# Directions
Copy, exactly and without additions, every line in the records below from the one holding "Consent (110, 1234)" through the one holding "[Connect with us on YouTube] (96, 1233)", both ends included.

---------- Available records ----------

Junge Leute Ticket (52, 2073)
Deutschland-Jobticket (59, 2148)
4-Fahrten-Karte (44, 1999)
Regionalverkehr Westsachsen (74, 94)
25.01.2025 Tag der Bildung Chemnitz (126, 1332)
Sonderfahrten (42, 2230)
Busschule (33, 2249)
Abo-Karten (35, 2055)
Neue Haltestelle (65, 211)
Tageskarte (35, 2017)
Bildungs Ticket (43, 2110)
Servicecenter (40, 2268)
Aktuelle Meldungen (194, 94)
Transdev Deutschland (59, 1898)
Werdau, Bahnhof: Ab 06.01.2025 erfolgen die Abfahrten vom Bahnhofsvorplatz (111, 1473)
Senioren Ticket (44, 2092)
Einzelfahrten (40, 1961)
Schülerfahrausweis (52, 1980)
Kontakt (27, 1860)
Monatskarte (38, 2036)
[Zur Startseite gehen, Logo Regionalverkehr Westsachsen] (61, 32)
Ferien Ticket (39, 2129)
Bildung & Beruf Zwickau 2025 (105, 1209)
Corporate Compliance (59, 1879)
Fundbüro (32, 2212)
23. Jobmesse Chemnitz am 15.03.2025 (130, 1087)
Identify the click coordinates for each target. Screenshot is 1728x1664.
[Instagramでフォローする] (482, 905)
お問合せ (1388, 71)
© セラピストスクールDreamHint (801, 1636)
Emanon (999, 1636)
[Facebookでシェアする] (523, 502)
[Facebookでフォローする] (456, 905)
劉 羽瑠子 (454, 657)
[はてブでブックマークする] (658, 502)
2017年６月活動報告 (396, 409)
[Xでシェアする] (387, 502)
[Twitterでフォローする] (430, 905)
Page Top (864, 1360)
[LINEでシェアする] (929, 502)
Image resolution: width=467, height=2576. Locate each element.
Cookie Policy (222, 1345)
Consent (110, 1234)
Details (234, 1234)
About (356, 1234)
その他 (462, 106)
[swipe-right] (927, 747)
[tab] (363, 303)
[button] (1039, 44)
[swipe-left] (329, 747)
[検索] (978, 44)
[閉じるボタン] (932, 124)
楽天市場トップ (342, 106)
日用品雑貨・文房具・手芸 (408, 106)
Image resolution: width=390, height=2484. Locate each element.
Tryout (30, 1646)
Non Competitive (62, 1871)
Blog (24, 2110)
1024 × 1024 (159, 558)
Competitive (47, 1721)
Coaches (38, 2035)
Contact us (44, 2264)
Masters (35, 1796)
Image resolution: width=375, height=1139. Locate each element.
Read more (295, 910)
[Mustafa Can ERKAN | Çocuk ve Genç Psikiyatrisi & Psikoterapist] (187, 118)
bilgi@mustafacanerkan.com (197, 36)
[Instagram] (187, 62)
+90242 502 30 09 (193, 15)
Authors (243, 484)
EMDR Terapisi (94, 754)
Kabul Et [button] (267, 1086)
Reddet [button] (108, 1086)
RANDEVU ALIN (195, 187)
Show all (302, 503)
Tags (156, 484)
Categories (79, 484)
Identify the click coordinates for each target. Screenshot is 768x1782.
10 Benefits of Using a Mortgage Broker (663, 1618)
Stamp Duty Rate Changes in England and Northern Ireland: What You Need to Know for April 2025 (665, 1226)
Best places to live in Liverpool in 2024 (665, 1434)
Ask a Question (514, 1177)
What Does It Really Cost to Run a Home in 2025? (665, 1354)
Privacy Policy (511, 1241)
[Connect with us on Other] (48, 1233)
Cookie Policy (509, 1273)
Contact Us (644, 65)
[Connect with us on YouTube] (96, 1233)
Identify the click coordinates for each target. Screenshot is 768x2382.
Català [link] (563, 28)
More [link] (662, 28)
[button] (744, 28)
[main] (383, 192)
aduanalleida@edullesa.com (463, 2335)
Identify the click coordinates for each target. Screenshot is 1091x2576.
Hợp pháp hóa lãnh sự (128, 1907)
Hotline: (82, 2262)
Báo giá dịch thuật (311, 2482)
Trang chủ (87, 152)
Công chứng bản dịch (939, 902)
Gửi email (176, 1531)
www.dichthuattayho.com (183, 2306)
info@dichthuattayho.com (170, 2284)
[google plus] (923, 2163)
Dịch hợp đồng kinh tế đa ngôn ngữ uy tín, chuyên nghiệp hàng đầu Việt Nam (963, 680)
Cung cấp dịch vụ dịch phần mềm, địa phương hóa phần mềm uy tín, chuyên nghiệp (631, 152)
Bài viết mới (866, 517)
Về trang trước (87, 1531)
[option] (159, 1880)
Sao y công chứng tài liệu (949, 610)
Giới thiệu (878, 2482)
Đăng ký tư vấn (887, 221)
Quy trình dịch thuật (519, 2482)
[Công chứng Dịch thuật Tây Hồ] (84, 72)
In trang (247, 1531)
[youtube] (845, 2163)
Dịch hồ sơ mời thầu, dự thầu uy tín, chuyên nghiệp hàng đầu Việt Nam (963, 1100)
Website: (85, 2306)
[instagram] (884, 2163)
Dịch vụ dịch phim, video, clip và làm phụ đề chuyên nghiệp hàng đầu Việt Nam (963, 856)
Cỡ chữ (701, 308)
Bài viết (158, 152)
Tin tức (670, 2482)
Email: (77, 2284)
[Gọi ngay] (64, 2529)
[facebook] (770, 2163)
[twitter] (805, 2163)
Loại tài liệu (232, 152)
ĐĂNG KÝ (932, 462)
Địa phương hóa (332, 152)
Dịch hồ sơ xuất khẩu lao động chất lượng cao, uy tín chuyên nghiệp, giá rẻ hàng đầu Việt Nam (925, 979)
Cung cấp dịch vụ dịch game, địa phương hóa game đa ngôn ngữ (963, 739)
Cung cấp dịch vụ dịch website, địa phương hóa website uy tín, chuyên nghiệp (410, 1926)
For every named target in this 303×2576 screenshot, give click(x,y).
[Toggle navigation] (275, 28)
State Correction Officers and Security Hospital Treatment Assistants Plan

----------

# Reply to the exercise
Consent (110, 1234)
Details (234, 1234)
About (356, 1234)
その他 (462, 106)
[swipe-right] (927, 747)
[tab] (363, 303)
[button] (1039, 44)
[swipe-left] (329, 747)
[検索] (978, 44)
[閉じるボタン] (932, 124)
楽天市場トップ (342, 106)
日用品雑貨・文房具・手芸 (408, 106)
Image resolution: width=390, height=2484. Locate each element.
Tryout (30, 1646)
Non Competitive (62, 1871)
Blog (24, 2110)
1024 × 1024 (159, 558)
Competitive (47, 1721)
Coaches (38, 2035)
Contact us (44, 2264)
Masters (35, 1796)
Image resolution: width=375, height=1139. Locate each element.
Read more (295, 910)
[Mustafa Can ERKAN | Çocuk ve Genç Psikiyatrisi & Psikoterapist] (187, 118)
bilgi@mustafacanerkan.com (197, 36)
[Instagram] (187, 62)
+90242 502 30 09 (193, 15)
Authors (243, 484)
EMDR Terapisi (94, 754)
Kabul Et [button] (267, 1086)
Reddet [button] (108, 1086)
RANDEVU ALIN (195, 187)
Show all (302, 503)
Tags (156, 484)
Categories (79, 484)
Identify the click coordinates for each target. Screenshot is 768x1782.
10 Benefits of Using a Mortgage Broker (663, 1618)
Stamp Duty Rate Changes in England and Northern Ireland: What You Need to Know for April 2025 (665, 1226)
Best places to live in Liverpool in 2024 (665, 1434)
Ask a Question (514, 1177)
What Does It Really Cost to Run a Home in 2025? (665, 1354)
Privacy Policy (511, 1241)
[Connect with us on Other] (48, 1233)
Cookie Policy (509, 1273)
Contact Us (644, 65)
[Connect with us on YouTube] (96, 1233)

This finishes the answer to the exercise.